A Constant Air Volume (CAV) system is a type of HVAC air distribution system that delivers a fixed, unchanging airflow rate to one or more conditioned zones. Rather than modulating the volume of air supplied, a CAV system achieves temperature control by varying the temperature of the supply air through heating or cooling coils. This approach represents one of the most established methods of mechanical climate control and remains widely used where simplicity, reliability, and consistent ventilation rates are primary design objectives.
Technical Details
In a CAV system, the supply fan operates at a constant speed, delivering a set airflow rate measured in cubic feet per minute (CFM). A typical single-zone CAV unit might supply anywhere from 400 to 2,000 CFM for a small commercial space, while larger systems serving multiple zones can deliver 10,000 CFM or more. Because the airflow volume does not change, temperature adjustments are made at the air handling unit (AHU) by modulating hot water valves, chilled water valves, or staged electric or gas heating elements.

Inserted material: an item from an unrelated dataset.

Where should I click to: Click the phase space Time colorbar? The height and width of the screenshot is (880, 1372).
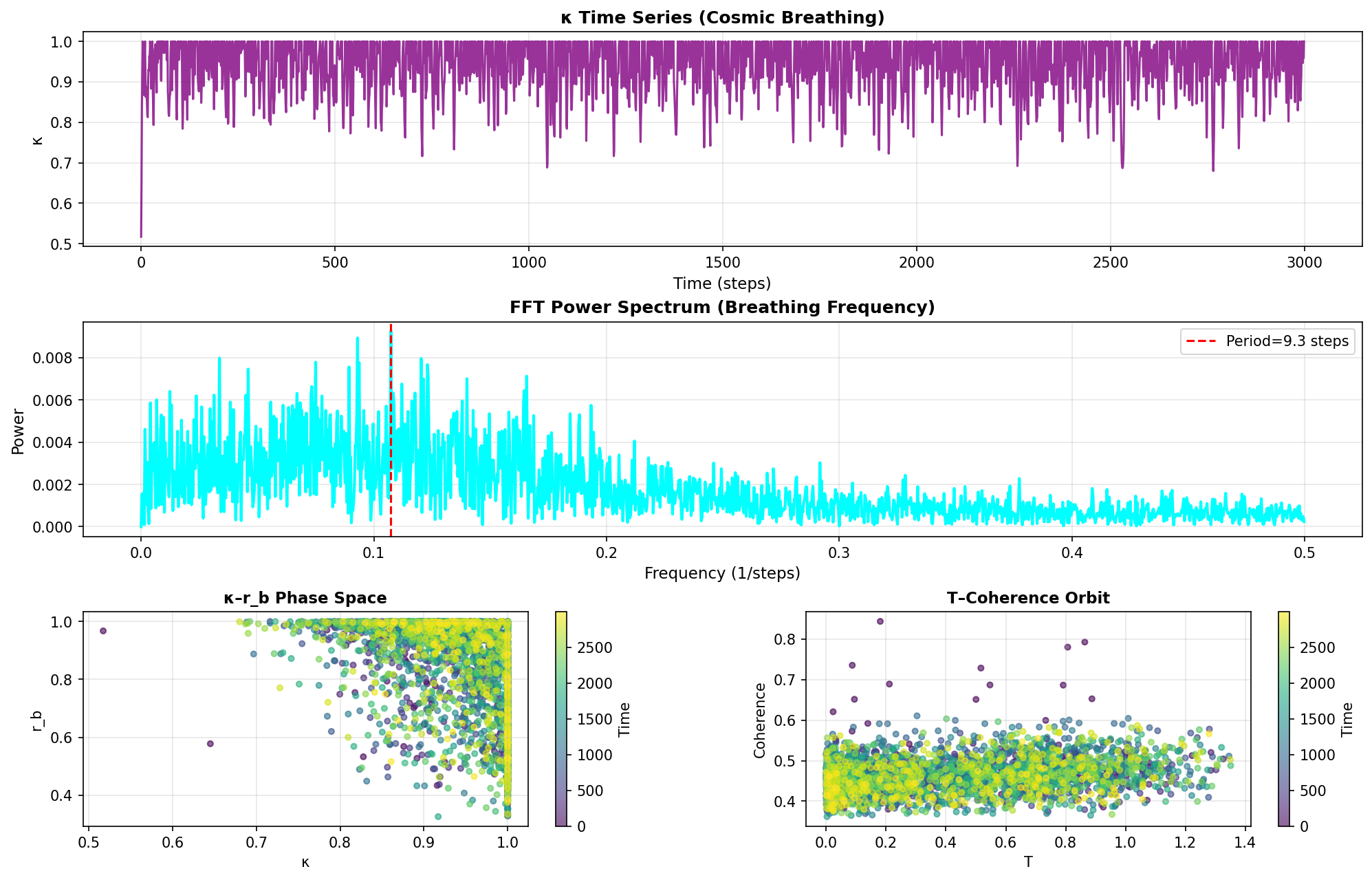pos(561,719)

Key technical characteristics include:
- Fan speed remains constant during normal operation, though some modern installations incorporate Variable Frequency Drives (VFDs) to optimize energy use during startup or to fine-tune static pressure without altering delivered volume.

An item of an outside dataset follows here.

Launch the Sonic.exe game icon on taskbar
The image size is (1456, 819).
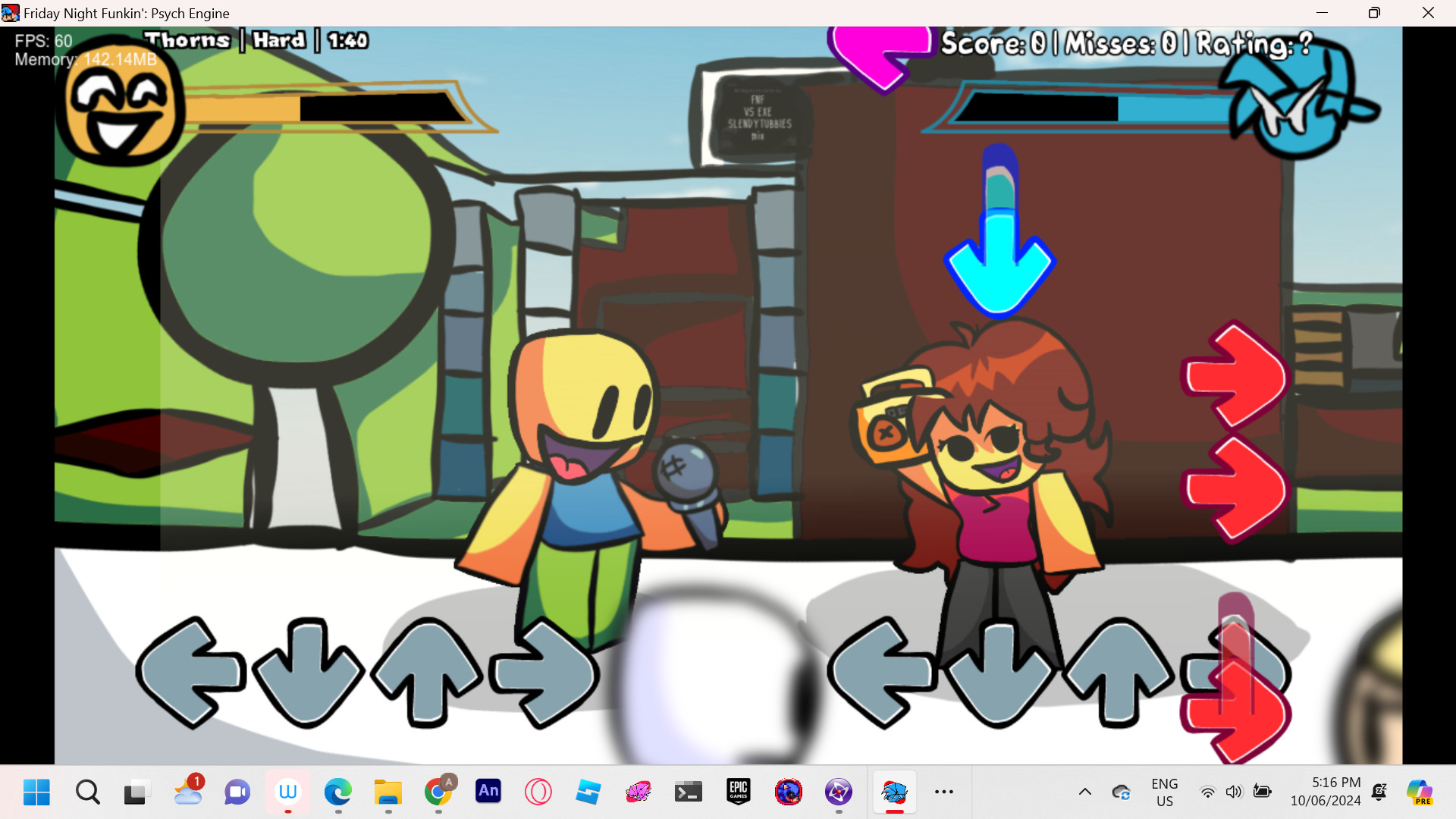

- Zone-level dampers are not typically modulated for temperature control in basic CAV configurations. When multiple zones with differing load profiles are served, reheat coils at individual zone terminals are often employed to prevent overcooling.
- Static pressure within the ductwork remains relatively stable compared to Variable Air Volume (VAV) systems, simplifying duct design and reducing the risk of pressure-related noise issues.

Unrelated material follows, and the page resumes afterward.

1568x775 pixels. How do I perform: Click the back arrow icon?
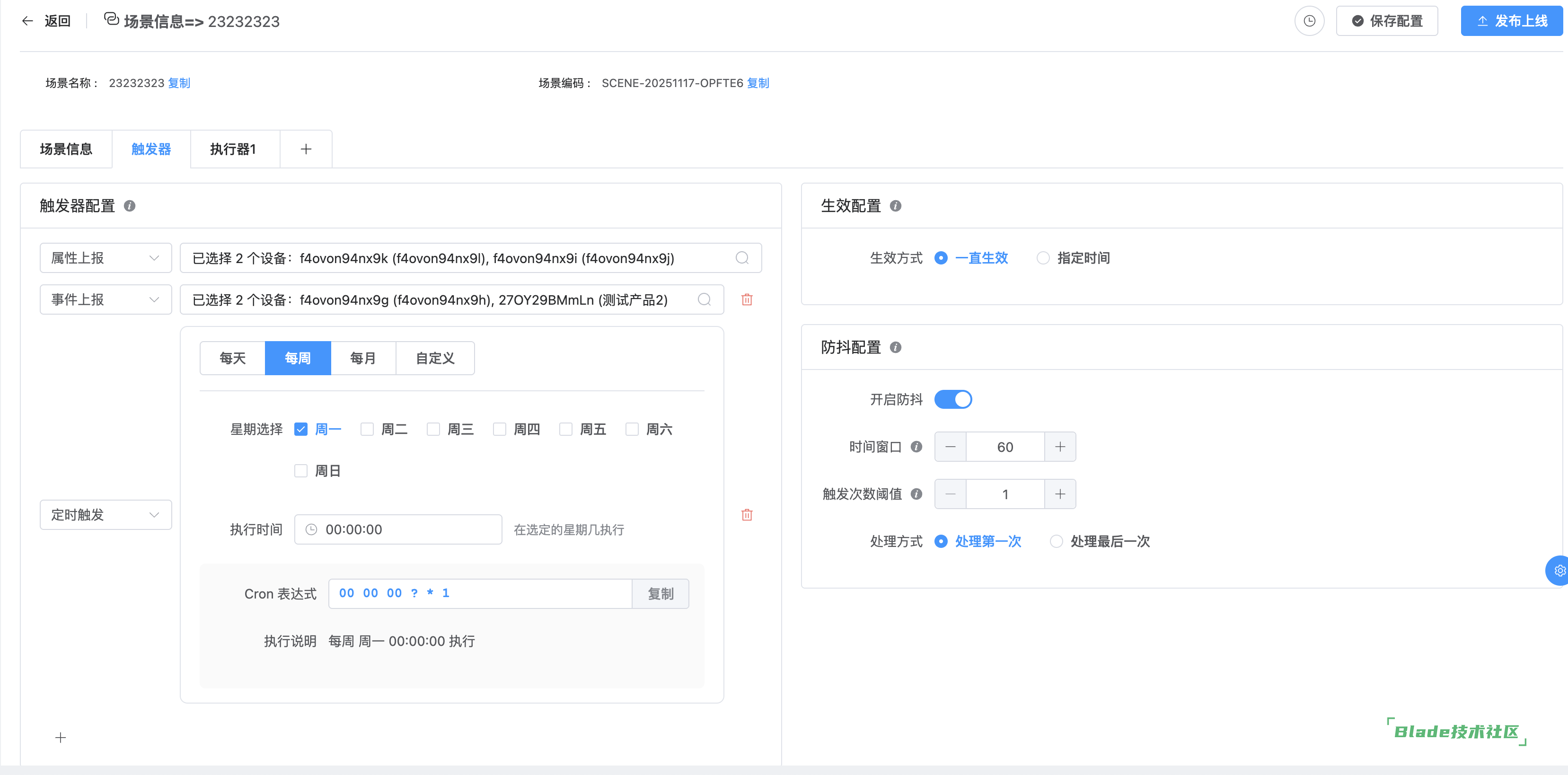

- Minimum outdoor air ventilation rates, often governed by ASHRAE Standard 62.1, are easier to maintain because supply airflow does not fluctuate.
Common Applications
CAV systems are well suited to spaces with uniform and predictable thermal loads. Typical applications include small office buildings, retail stores, classrooms, and manufacturing or industrial facilities where process requirements demand consistent airflow. They are also preferred in environments where strict humidity control is necessary, such as laboratories, hospital isolation rooms, and data centers, because the constant airflow rate supports more stable moisture removal across the cooling coil.
Relevant Standards and Codes
Design and installation of CAV systems are guided by several industry standards. ASHRAE Standard 90.1 (Energy Standard for Buildings Except Low-Rise Residential Buildings) addresses energy efficiency requirements, including limitations on the use of reheat in CAV systems to reduce energy waste. ASHRAE Standard 62.1 governs ventilation rates for acceptable indoor air quality, which CAV systems inherently support through their fixed airflow delivery. Local mechanical codes, often based on the International Mechanical Code (IMC), further regulate ductwork sizing, fan capacity, and system controls.
Practical Significance
The primary advantage of a CAV system is its straightforward design, which translates to lower initial equipment and installation costs, simpler controls, and reduced maintenance complexity compared to VAV alternatives. However, CAV systems can consume more energy in buildings with highly variable or diverse zone loads, since the fan runs at full volume regardless of demand and reheat may be required to avoid overcooling lightly loaded zones. For this reason, engineers often reserve CAV designs for single-zone applications or spaces with stable occupancy and load patterns, while selecting VAV systems for larger, multi-zone buildings where energy efficiency is a higher priority.